On the other hand, reverse ptosis is characterized by the upward elevation of the lower eyelid, which is opposite to the normal position around the inferior corneal limbus.11 In the current study, reverse ptosis was observed in 29 patients with post-facial nerve palsy syndrome compared to only one patient with Hemifacial spasm.
Post-paralytic facial syndrome manifests during different facial expressions and at rest.12 Patients may present with intermittent cheek muscle twitching or with reduced blinking. Hyperkinesis and spasm of facial muscles in the affected side may look like muscle contracture.13 This may explain the more prevalent periocular manifestations we observed among our patients with post-paralytic facial syndrome such as brow ptosis, upper eyelid ptosis and reverse ptosis of the lower eyelid.
Spastic entropion is a condition where the lower eyelid margin turns inward due to tonic contraction of the orbicularis muscle.14 Only one of our 67 patients with hemifacial spasm and post-paralytic facial syndrome exhibited lid entropion. In this case, it is thought that spasm of the orbicularis muscle is not the only mechanism causing entropion. Alternatively, spastic entropion results from a combined mechanism including spasm with significant eyelid laxity rather than spasm alone.

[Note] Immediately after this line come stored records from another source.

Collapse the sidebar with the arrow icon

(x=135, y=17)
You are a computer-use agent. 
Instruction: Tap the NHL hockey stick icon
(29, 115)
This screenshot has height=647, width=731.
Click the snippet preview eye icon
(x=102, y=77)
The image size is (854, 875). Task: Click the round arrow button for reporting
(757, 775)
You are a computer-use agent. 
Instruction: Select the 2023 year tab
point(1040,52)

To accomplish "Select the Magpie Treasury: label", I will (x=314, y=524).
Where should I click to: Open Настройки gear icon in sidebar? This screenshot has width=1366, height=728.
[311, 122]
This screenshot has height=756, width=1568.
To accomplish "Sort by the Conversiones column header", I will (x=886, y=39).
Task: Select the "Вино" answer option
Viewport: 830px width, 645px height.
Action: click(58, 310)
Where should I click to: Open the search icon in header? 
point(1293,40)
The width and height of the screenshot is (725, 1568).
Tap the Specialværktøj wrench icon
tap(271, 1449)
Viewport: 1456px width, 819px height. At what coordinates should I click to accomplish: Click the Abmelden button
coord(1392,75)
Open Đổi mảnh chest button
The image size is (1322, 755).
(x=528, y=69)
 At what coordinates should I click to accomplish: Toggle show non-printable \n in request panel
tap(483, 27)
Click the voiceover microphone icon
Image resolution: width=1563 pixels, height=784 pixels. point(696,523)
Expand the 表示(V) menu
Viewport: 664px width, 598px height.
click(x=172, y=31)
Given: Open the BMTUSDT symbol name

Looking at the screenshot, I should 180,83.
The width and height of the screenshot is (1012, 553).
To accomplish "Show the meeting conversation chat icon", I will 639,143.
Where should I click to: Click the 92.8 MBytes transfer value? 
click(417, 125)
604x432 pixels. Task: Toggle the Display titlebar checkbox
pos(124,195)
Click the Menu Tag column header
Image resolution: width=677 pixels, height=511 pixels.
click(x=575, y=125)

In conclusion, our study provides insights regarding the differences in periocular clinical findings between patients with hemifacial spasm and those with post-paralytic facial syndrome. We have observed that patients with post-paralytic facial syndrome tend to exhibit symptoms such as ptosis, reverse ptosis and brow ptosis more frequently compared to patients with hemifacial spasm. Additionally, eyelid entropion was not found higher in the side effected by hemifacial spasm and post-paralytic facial syndrome.